What a terrible story. We all have to believe in this hide and seek champion who has zero evidence for his existence, but Saul gets the Damascus road visit and then turns to Paul. Hmmm, I wonder, Paul now got first hand evidence of God ( who if he really cared about our eternal souls could do this with no effort at all), did Paul having first hand knowledge loose his free will?
Part of Devine hiddeness is ensuring free will right?
What obvious utter fiction written by men.
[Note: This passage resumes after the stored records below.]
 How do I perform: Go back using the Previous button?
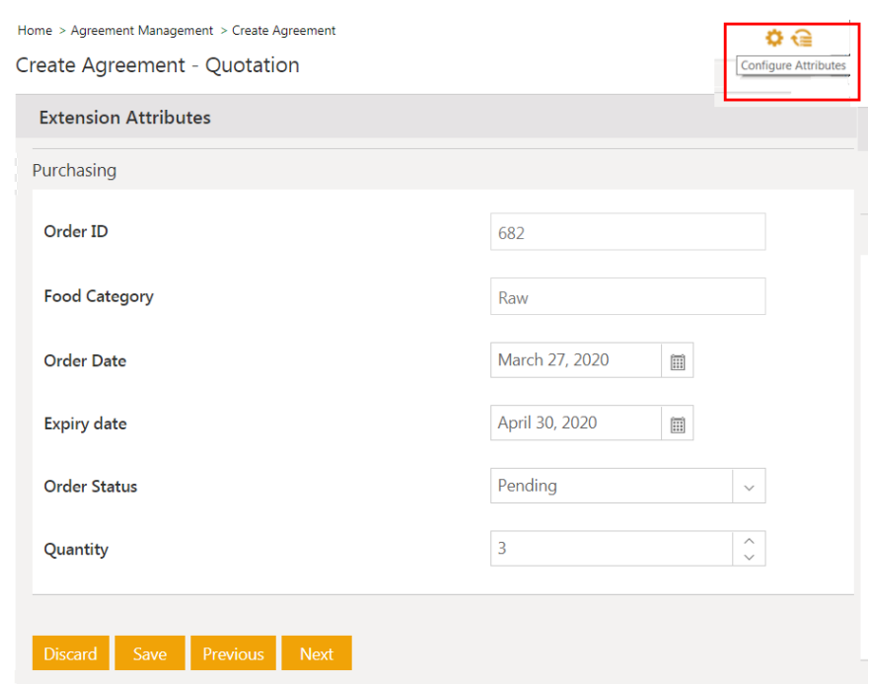[x=233, y=654]
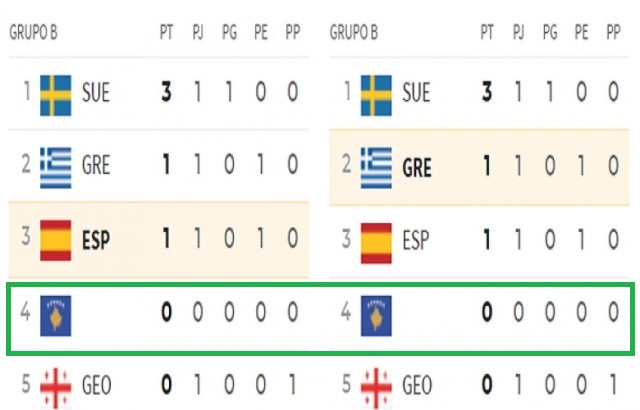
Task: Click Sweden flag in right table
Action: pos(375,95)
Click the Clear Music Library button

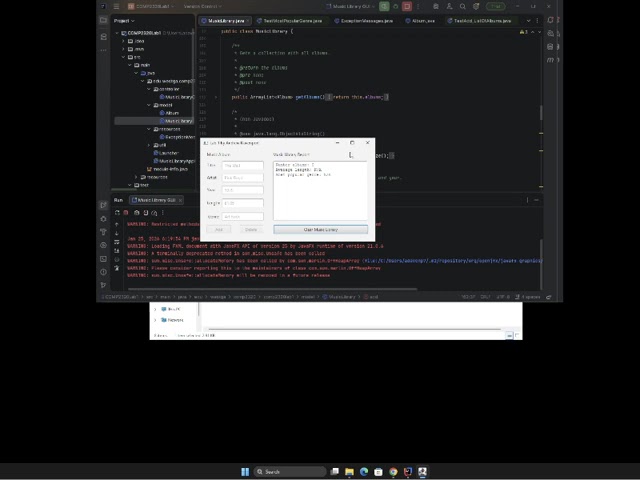320,229
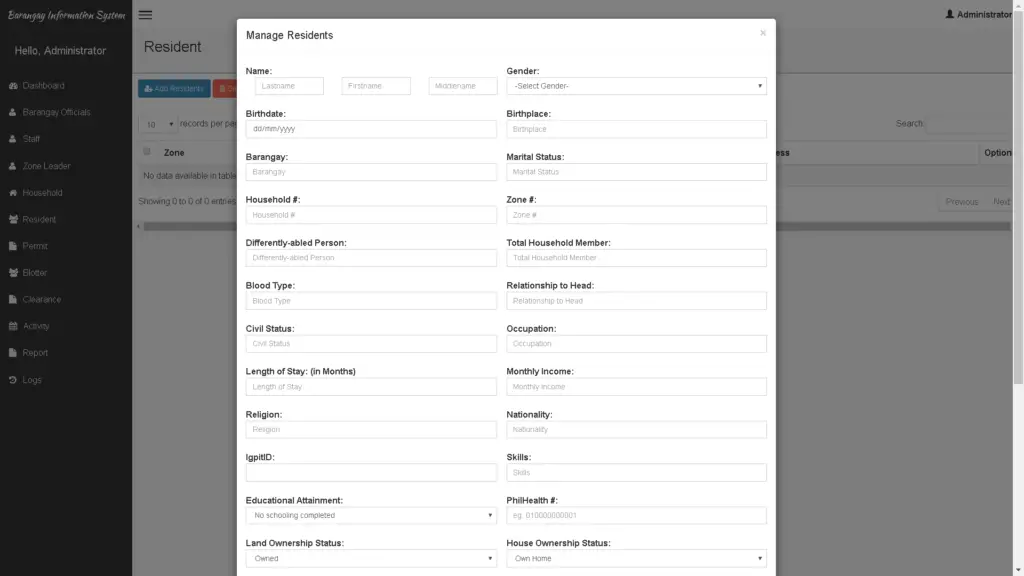This screenshot has height=576, width=1024.
Task: Close the Manage Residents dialog with the X
Action: pyautogui.click(x=764, y=31)
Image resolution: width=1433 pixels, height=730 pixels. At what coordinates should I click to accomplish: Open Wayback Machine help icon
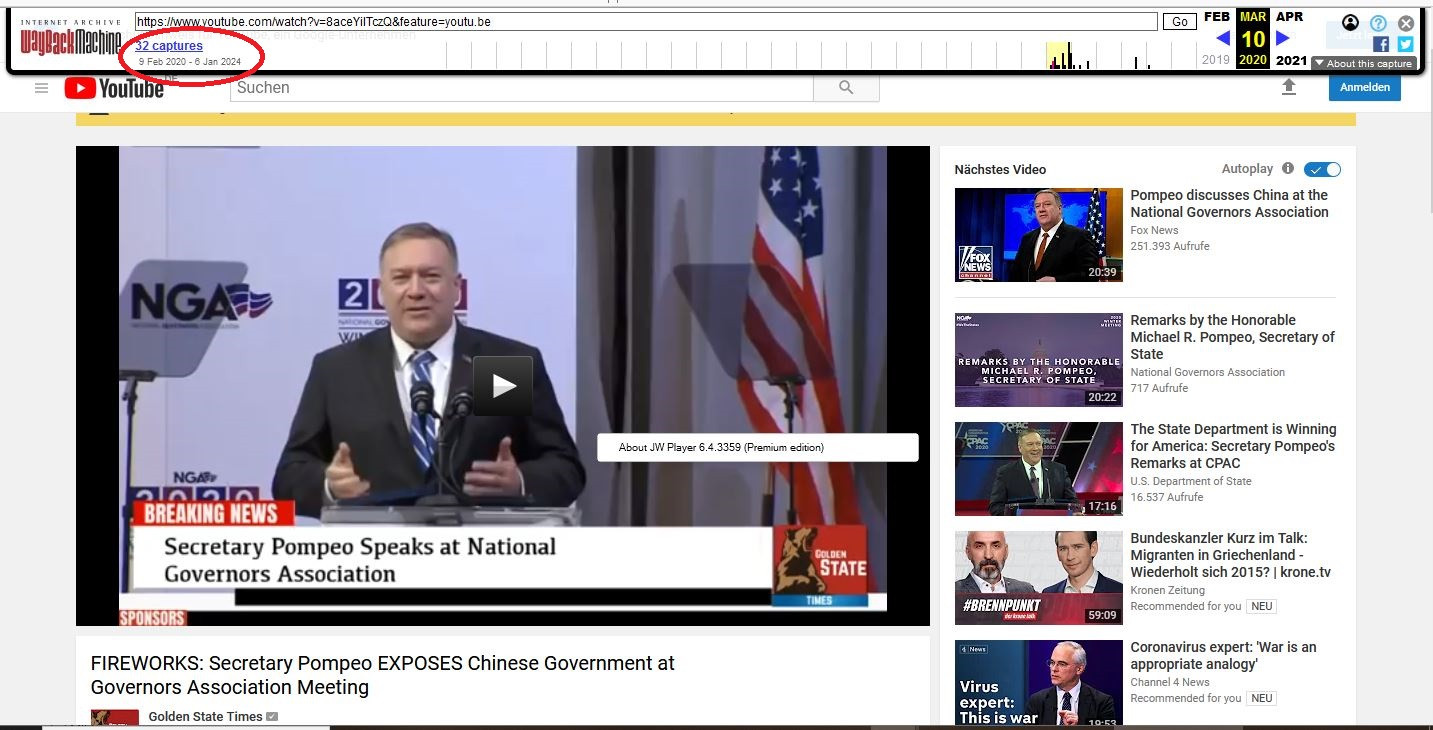coord(1378,23)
A beautiful story, one that gives hope for those who have loved ones that deny Christ, people like 5:38
As a born again Christian - I can probably tell you that why he chose Paul, it's because of Paul's burning desire to repent for his earlier persecution of the christian jews. Remember, he also witnessed and participated in Stephen's stoning death. Not to mention he was stricken blind - and then he miraculously healed after his change of heart.
Bottom line - I think we all see a little 'Paul' in each of our day-to-day lives.
paul was obviously an imposter and a spy who infiltrated the fledgeling christian religion for the purpose of perverting,distorting and attempting to destroy it, and he succeeded.
@ October 28, 2018 at 7:58 AM
Paul gets the Damascus road visit from God, but now God hides himself from everyone else?
It's not the story you pretend it to be. If God can just present himself, then why doesn't he do so?
If he did exist, and this is system, then he would be a moral monster. Considering that not believing in him sends you to hell? Right? Paul gets a visit, yet everyone else is playing hide and go seek.
Tell me, did Paul loose his free will when God showed himself to Paul? Is there free will in heaven? Does God have free will? Does Satan have free will?
The divine hiddeness argument to support free will is so obviously flawed it's laughable.
Point being, is that if God can just present himself to get people to believe, and according to the story of Paul he can do it, why doesn't he then?